Saturday, October 05, 2013

Promised legal reforms disappoint Turkey’s religious minorities

The Turkish government’s long-awaited “democratisation package” of reform laws announced this week has met with considerable disappointment among Turkey’s minority religious communities.

Prime Minister Recep Tayyip Erdogan revealed on Monday (September 30) a broad array of reform laws, drafted by his ruling Justice and Development Party for parliamentary debate and approval.

Although public focus remained on legal changes in the Kurdish resolution process, electoral reform and lifting the headscarf ban in public offices, there were some positive, if symbolic, steps affecting the nation’s non-Muslim communities.

But without question, the religious minorities were expecting more tangible changes to correct their status as second-class citizens: most prominently, the re-opening of the Orthodox Church’s Halki Seminary, along with recognition of the Alevis as a distinct faith community.

“There are positive aspects, but also there are important steps missing,” Laki Vingas told Today’s Zaman after Erdogan’s speech. A member of the Greek Orthodox community, Vingas represents non-Muslim foundations on the council of the Directorate General of Foundations under the prime minister’s office.

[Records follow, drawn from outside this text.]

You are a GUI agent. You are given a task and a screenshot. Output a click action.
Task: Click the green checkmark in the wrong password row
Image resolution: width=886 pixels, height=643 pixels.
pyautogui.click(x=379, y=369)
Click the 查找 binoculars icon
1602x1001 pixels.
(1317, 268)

“The package in its entirety is positive, but there is nothing about Alevis,” Radikal columnist Yetvart Danziyan noted.

The Alevi community, estimated at 20 per cent of the Turkish population, is denied official recognition as a distinct faith community from the Sunni Muslim majority. As a result, Alevi cemevis (places of worship) are refused the state upkeep and tax exemptions granted to all Sunni mosques, Alevi dedes (religious leaders) are ineligible for the state salaries paid to Sunni imams, and basic Alevi beliefs are excluded from the required religion courses in all public schools.

Danziyan also observed, “The failure to open the [Halki] theological school has caused disappointment not only among the Greek community, but all minority groups.”